### Textausschnitt

○ ○ ○

Alle drei Bücher, die ich im Januar angefangen habe, habe ich beendet, und die Seitenzahl darf sich mit 1095 durchaus sehen lassen. Von der Herkunft war es ein perfekter Mix: Ein Buch habe ich neu gekauft, eines aus der Bibliothek entliehen und eines wartete in meinem Regal schon lange auf seinen Auftritt. Ein Buch schaffte es in die Lese-Empfehlungen – nicht nur, weil ich es gerne gelesen habe, sondern weil ich es für ein sehr wichtiges Buch halte.
Der Nachtzirkus von Erin Morgenstern (490 Seiten)
übersetzt von Brigitte Jakobeit
Der Nachtzirkus erzählt die Geschichte von Marco und Celia, die beide von ihren Lehrern – bei Celia handelt es sich dabei um ihren Vater – in Magie ausgebildet werden. Beide wissen, dass dies zum Zwecke eines Wettstreits geschieht, aber mehr wissen sie nicht. Auch ihren Kontrahenten kennen sie lange Zeit nicht. Die beiden Lehrer ersinnen als Austragungsort einen Zirkus, der aber erst erfunden werden muss; Le Cirque des Rêves. Dieser wiederum wird von einem illustren Grüppchen ersonnen; einer ehemaligen Balletttänzerin, einem magischen Uhrenbauer, zwei Schwestern, die sich wie Zwillinge ähneln, einem Architekten und einer Verrenkungskünstlerin. Der Schirmherr des Projekts ist sogleich der Arbeitgeber von Marco, und Celia wird als Zauberkünstlerin engagiert. Der Zirkus besteht nicht aus einem, sondern aus ganz vielen unterschiedlichen Zelten, in jedem gibt sich der Besucher der Magie auf eine andere Weise hin, und das Besondere an diesem Zirkus ist, dass er über Nacht plötzlich auftaucht, ohne Vorankündigung, wie von Zauberhand. Er öffnet bei Einbruch der Dämmerung und schliesst bei Tagesanbruch. Und dann ist da noch Bailey, der als Junge von seiner Schwester zu einer Mutprobe genötigt, tagsüber in den Zirkus eindringt und dort auf ein Mädchen mit feuerroten Haaren trifft. Irgendwann erfahren Celia und Marco, dass sie gegeneinander antreten müssen, aber da haben sie sich längst ineinander verliebt. Was dem Ganzen einen schrecklich tragischen Dreh gibt, denn sie wissen beide: Den Wettkampf kann nur einer überleben. Die Geschichte wird in auktorialer Erzählweise und in Zeitsprüngen erzählt, nicht immer chronologisch. Sie beginnt 1873 und endet 1903.

○ ○ ○

### Datenauflistung
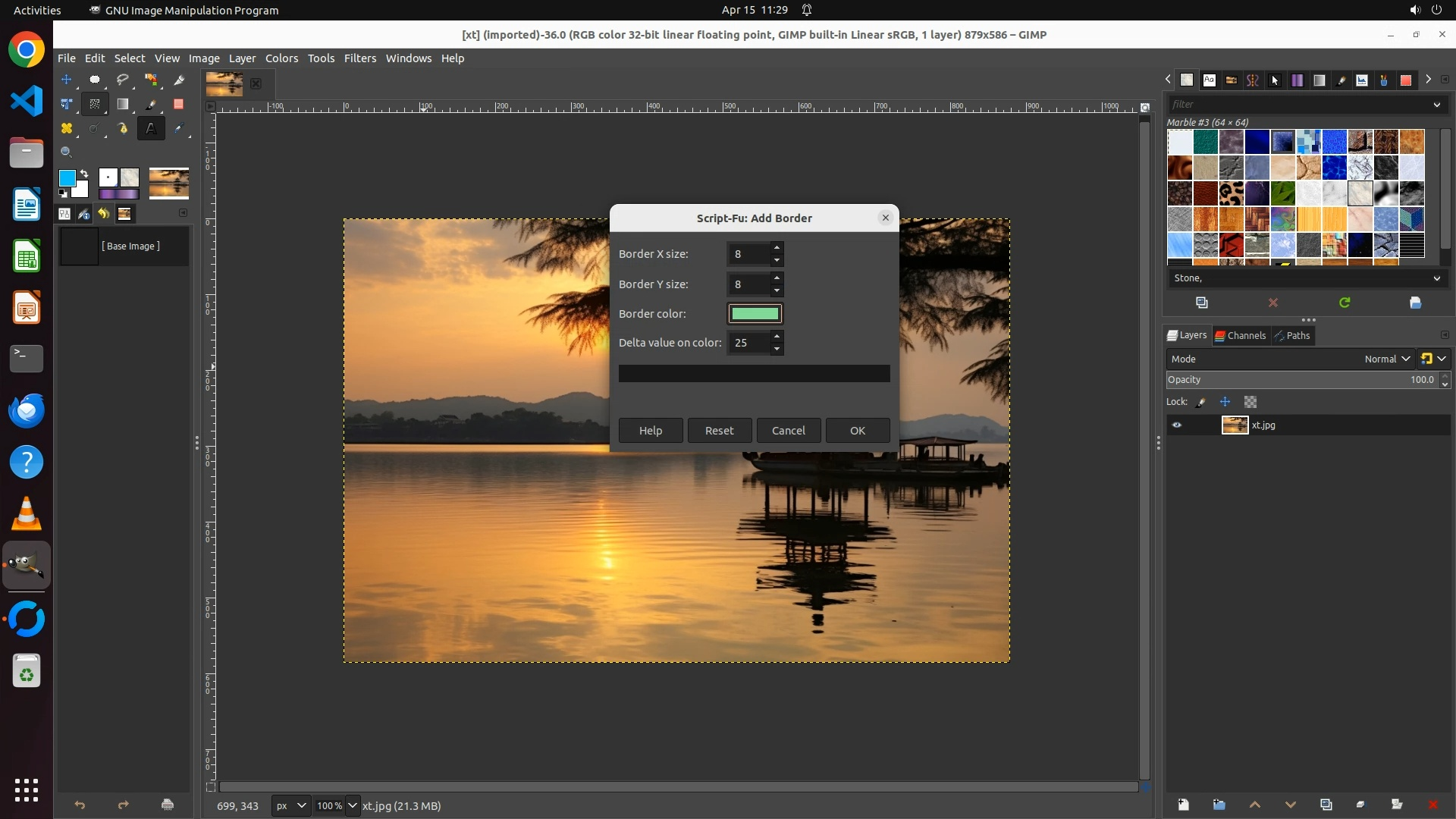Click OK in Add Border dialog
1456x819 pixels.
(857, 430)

○ ○ ○

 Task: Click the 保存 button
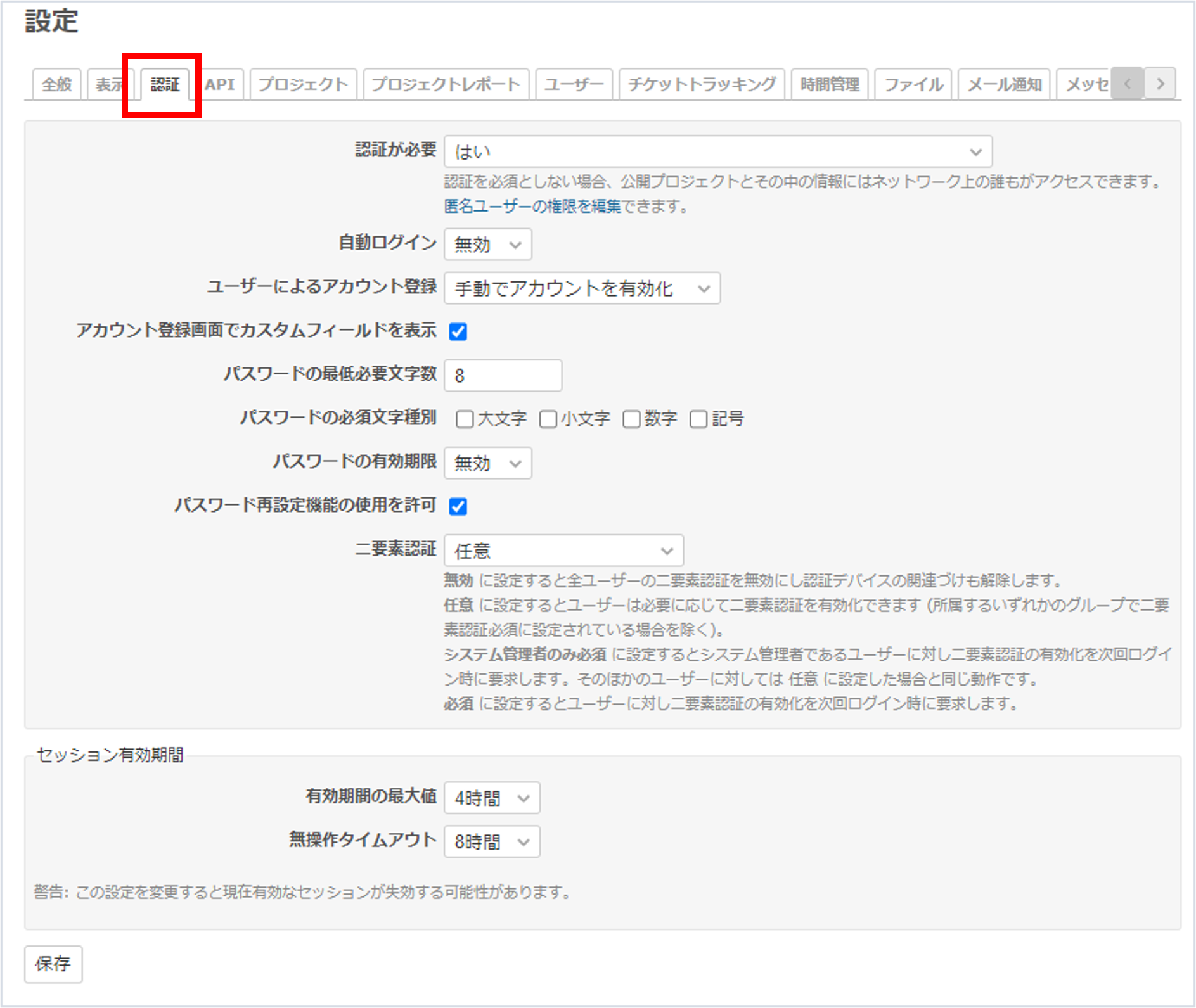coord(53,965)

○ ○ ○

### Genanntes Ziel 1
Gib die Stelle im Leserückblick von „Alle drei Bücher, die“ bis einschließlich „Morgenstern (490 Seiten)“ wieder und tausche dabei „Bibliothek“ gegen „Stadtbücherei“ aus.
### Genanntes Ziel 2
In welchem Jahr beginnt und in welchem endet die Geschichte von „Der Nachtzirkus“ laut dem Leserückblick?

### Vollständige Antwort 1
Alle drei Bücher, die ich im Januar angefangen habe, habe ich beendet, und die Seitenzahl darf sich mit 1095 durchaus sehen lassen. Von der Herkunft war es ein perfekter Mix: Ein Buch habe ich neu gekauft, eines aus der Stadtbücherei entliehen und eines wartete in meinem Regal schon lange auf seinen Auftritt. Ein Buch schaffte es in die Lese-Empfehlungen – nicht nur, weil ich es gerne gelesen habe, sondern weil ich es für ein sehr wichtiges Buch halte.
Der Nachtzirkus von Erin Morgenstern (490 Seiten)

### Vollständige Antwort 2
Sie beginnt 1873 und endet 1903.